Re: A sector-of-mismatch warning patch (was Re: Fault tolerance with badblocks)

NeilBrown <neilb@xxxxxxxx> · Mon, 22 May 2017 08:00:42 +1000

On Fri, May 19 2017, Shaohua Li wrote:

> On Fri, May 19, 2017 at 11:32:43AM +0100, Nix wrote:
>> On 19 May 2017, NeilBrown said:
>> 
>> > On Tue, May 16 2017, Nix wrote:
>> >
>> >> On 16 May 2017, NeilBrown spake thusly:
>> >>
>> >>> Actually, I have another caveat.  I don't think we want these messages
>> >>> during initial resync, or any resync.  Only during a 'check' or
>> >>> 'repair'.
>> >>> So add a check for MD_RECOVERY_REQUESTED or maybe for
>> >>>   sh->sectors >= conf->mddev->recovery_cp
>> >>
>> >> I completely agree, but it's already inside MD_RECOVERY_CHECK:
>> >>
>> >> if (test_bit(MD_RECOVERY_CHECK, &conf->mddev->recovery)) {
>> >>         /* don't try to repair!! */
>> >>         set_bit(STRIPE_INSYNC, &sh->state);
>> >>         pr_warn_ratelimited("%s: mismatch sector in range "
>> >>                             "%llu-%llu\n", mdname(conf->mddev),
>> >>                             (unsigned long long) sh->sector,
>> >>                             (unsigned long long) sh->sector +
>> >>                             STRIPE_SECTORS);
>> >> } else {
>> >>
>> >> Doesn't that already mean that someone has explicitly triggered a check
>> >> action?
>> >
>> > Uhmm... yeah.  I lose track of which flags me what exactly.
>> > You log messages aren't generated when 'repair' is used, only when
>> > 'check' is.
>> > I can see why you might have chosen that, but I wonder if it is best.
>> 
>> I'm not sure what the point is of being told when repair is used: hey,
>> there was an inconsistency here but there isn't any more!
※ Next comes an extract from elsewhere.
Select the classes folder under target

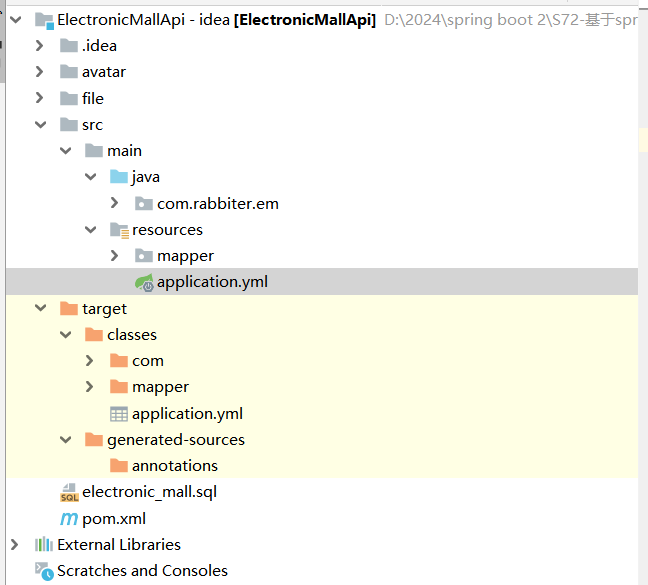tap(131, 335)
I suppose you
>> could still use it to see if the repair did the right thing. My problem
>> on that front was that I'm not sure what flag should be used to catch
>> repair but not resync etc: everywhere else in the code, repair is in an
>> unadorned else branch... is it the *lack* of MD_RECOVERY_CHECK and the
>> presence of, uh, something else?
> MD_RECOVERY_SYNC && MD_RECOVERY_REQUESTED && MD_RECOVERY_CHECK == check
> MD_RECOVERY_SYNC && MD_RECOVERY_REQUESTED == repair
> MD_RECOVERY_SYNC && !MD_RECOVERY_REQUESTED == resync
>
> Don't see the poin to print the info for 'repair'. 'repair' already changes the
> data, how could we use the info?

Surprising data is can be potentially valuable.
I don't think you should *ever* get an inconsistency in a RAID6 unless
you have faulty hardware.
If you do, then any information about the nature of the inconsistency
might be valuable in understanding the hardware fault.
I don't know in advance how I would interpret the data, but I do
know that if I didn't have the data, then I wouldn't be able to
interpret it.

However .... running "repair" when you don't know exactly what has
happened and why, is probably a bad idea.  So logging probably won't
provide value.
I wouldn't go out of my way to add extra logging for the 'repair' case,
but I certainly wouldn't go out of my way to avoid logging in that case.

It seems inconsistent to log for 'check' but not 'repair', but it isn't
a big deal for me.

NeilBrown
Attachment:
signature.asc

Description: PGP signature